In the group with local recurrence of RCC, the ADC values were in the range that was obtained in another work, dedicated to investigation of the primary RCC: from 1.31 to 1.98 × 10-3 mm2/s. This is a logical observation and indicates the correctness of the proposed me-thod [17]. Earlier Rosenkrantz et al. demonstrated that the mean ADC value of RCC was 1.85±0.40 × 10–3 mm2/s (the b-value was the same as in our study), which is in line with our data [26]. The above data indicate that the apparent diffusion coefficient in local recurrence of RCC was within the range of the primary detected tumour, which is understandable because, with the progression of this disease, a change in the histological subtype of the tumour is usually not observed, and often additional sarcomatoid and/or rhabdoid differentiation may appear, which is a poor prognostic factor. At the same time, we did not encounter such changes in our study.

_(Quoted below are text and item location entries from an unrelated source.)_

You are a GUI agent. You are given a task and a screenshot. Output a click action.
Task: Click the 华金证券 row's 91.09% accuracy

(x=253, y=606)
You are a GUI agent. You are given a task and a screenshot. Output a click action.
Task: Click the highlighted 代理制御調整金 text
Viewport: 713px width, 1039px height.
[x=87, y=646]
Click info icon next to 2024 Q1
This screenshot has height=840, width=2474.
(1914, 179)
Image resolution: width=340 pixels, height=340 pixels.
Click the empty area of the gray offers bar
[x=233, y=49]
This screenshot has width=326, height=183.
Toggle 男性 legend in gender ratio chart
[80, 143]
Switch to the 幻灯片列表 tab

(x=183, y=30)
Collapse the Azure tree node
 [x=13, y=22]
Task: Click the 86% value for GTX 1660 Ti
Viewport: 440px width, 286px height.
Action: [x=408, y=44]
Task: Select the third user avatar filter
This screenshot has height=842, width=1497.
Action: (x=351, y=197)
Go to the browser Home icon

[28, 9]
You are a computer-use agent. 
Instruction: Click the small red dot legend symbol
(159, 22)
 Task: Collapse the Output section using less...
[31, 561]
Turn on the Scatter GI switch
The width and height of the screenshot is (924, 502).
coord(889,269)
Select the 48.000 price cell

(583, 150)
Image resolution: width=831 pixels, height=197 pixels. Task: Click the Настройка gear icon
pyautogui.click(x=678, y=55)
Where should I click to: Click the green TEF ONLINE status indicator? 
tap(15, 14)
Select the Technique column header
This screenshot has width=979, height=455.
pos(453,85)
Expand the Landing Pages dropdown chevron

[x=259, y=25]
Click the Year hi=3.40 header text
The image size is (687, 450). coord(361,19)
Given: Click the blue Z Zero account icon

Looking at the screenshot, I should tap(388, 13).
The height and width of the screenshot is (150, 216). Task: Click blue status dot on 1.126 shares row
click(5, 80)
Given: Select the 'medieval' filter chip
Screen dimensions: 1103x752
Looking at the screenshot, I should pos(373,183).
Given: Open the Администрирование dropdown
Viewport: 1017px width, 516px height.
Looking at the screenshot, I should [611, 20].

The main limitations of our study are the relatively small number of cases of locally relapsed RCC (and particularly of low grade), a period of follow-up that did not exceed 5 years, and the retrospective nature of the study. Another limitation of our work is the absence of correlation analysis of the enhancement pattern of suspicious renal lesion and ADC value; this should be performed in our next investigation.

Conclusions

It can be argued that the apparent diffusion coefficient of diffusion-weighted images of MRI can be used as potential imaging marker for the diagnosis of local recurrence of RCC, provided it is localized in the renal parenchyma. However, further investigations with more cases are required.

Conflict of interest

The authors report no conflict of interest.